PROBLEM:
If a line of the records holds the word "Paraglider", copy it out.

DATA IN THIS EXERCISE:

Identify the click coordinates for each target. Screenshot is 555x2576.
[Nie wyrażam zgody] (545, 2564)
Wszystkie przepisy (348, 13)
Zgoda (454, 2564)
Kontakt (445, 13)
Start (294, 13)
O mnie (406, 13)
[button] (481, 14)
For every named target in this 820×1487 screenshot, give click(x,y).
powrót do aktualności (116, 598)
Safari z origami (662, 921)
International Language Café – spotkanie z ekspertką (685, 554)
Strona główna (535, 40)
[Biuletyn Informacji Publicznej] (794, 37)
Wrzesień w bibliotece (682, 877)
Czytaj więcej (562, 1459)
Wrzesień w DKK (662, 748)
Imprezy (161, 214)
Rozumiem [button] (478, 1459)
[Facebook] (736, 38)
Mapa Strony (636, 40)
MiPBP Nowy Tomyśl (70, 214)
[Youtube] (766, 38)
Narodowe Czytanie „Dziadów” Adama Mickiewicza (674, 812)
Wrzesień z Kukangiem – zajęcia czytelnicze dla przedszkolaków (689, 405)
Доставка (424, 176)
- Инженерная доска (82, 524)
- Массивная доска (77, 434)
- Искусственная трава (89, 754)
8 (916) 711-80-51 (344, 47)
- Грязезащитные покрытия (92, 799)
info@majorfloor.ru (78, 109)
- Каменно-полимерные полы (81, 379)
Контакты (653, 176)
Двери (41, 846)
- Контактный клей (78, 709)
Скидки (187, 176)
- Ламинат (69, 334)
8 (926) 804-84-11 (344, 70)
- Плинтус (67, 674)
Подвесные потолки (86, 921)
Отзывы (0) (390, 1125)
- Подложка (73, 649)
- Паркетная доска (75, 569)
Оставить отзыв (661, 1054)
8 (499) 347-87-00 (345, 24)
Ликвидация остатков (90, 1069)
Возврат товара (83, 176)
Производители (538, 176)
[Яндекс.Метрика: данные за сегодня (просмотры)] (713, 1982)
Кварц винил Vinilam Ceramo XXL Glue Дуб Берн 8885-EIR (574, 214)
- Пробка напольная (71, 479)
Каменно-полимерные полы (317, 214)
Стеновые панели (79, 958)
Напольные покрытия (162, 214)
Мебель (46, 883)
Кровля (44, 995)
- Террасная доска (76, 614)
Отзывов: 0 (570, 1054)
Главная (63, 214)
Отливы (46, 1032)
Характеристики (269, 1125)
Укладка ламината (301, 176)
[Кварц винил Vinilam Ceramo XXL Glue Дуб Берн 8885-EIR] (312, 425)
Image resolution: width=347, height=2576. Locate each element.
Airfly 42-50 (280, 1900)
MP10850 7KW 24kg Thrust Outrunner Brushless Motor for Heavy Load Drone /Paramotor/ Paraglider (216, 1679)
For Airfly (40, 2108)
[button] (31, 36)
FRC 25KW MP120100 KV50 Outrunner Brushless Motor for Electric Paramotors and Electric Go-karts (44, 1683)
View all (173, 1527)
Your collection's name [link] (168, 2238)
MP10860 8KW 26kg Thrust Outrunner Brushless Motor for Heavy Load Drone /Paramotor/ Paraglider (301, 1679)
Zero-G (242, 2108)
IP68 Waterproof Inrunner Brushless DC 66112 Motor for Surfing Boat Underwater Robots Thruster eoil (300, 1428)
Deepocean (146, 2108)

ANSWER SECTION:
MP10850 7KW 24kg Thrust Outrunner Brushless Motor for Heavy Load Drone /Paramotor/ Paraglider (216, 1679)
MP10860 8KW 26kg Thrust Outrunner Brushless Motor for Heavy Load Drone /Paramotor/ Paraglider (301, 1679)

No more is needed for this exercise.